Start of Block
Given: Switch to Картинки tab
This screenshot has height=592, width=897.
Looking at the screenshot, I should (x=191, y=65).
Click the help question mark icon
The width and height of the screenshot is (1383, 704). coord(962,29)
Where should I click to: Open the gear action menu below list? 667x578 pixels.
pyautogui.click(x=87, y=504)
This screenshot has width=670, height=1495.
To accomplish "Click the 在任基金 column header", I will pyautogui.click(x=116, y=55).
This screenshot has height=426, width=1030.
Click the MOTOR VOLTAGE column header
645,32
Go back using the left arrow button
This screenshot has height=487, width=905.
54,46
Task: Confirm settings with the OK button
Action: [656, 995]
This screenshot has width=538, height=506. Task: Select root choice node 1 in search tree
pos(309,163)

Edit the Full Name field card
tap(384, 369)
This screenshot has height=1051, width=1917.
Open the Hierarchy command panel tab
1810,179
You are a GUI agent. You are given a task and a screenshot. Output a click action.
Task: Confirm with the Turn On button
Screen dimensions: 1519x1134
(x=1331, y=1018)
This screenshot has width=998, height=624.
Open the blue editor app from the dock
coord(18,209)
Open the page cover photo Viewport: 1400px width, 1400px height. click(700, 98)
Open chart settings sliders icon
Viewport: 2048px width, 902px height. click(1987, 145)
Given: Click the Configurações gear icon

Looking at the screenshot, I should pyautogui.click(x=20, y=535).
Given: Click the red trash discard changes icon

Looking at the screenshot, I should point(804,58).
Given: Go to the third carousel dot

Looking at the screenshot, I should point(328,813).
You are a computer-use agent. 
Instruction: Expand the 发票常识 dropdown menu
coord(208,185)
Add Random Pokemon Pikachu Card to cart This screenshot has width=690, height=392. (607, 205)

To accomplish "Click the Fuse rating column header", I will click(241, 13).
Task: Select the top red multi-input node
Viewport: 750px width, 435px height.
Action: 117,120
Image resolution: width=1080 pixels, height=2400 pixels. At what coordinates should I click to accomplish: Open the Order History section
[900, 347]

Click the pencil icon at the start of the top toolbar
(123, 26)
End of Block
> [Required work]
All the material above is to be retyped exactly as it appears.

> [Exercise result]
Given: Switch to Картинки tab
This screenshot has height=592, width=897.
Looking at the screenshot, I should (x=191, y=65).
Click the help question mark icon
The width and height of the screenshot is (1383, 704). coord(962,29)
Where should I click to: Open the gear action menu below list? 667x578 pixels.
pyautogui.click(x=87, y=504)
This screenshot has width=670, height=1495.
To accomplish "Click the 在任基金 column header", I will pyautogui.click(x=116, y=55).
This screenshot has height=426, width=1030.
Click the MOTOR VOLTAGE column header
645,32
Go back using the left arrow button
This screenshot has height=487, width=905.
54,46
Task: Confirm settings with the OK button
Action: [656, 995]
This screenshot has width=538, height=506. Task: Select root choice node 1 in search tree
pos(309,163)

Edit the Full Name field card
tap(384, 369)
This screenshot has height=1051, width=1917.
Open the Hierarchy command panel tab
1810,179
You are a GUI agent. You are given a task and a screenshot. Output a click action.
Task: Confirm with the Turn On button
Screen dimensions: 1519x1134
(x=1331, y=1018)
This screenshot has width=998, height=624.
Open the blue editor app from the dock
coord(18,209)
Open the page cover photo Viewport: 1400px width, 1400px height. click(700, 98)
Open chart settings sliders icon
Viewport: 2048px width, 902px height. click(1987, 145)
Given: Click the Configurações gear icon

Looking at the screenshot, I should pyautogui.click(x=20, y=535).
Given: Click the red trash discard changes icon

Looking at the screenshot, I should point(804,58).
Given: Go to the third carousel dot

Looking at the screenshot, I should point(328,813).
You are a computer-use agent. 
Instruction: Expand the 发票常识 dropdown menu
coord(208,185)
Add Random Pokemon Pikachu Card to cart This screenshot has width=690, height=392. (607, 205)

To accomplish "Click the Fuse rating column header", I will click(241, 13).
Task: Select the top red multi-input node
Viewport: 750px width, 435px height.
Action: 117,120
Image resolution: width=1080 pixels, height=2400 pixels. At what coordinates should I click to accomplish: Open the Order History section
[900, 347]

Click the pencil icon at the start of the top toolbar
(123, 26)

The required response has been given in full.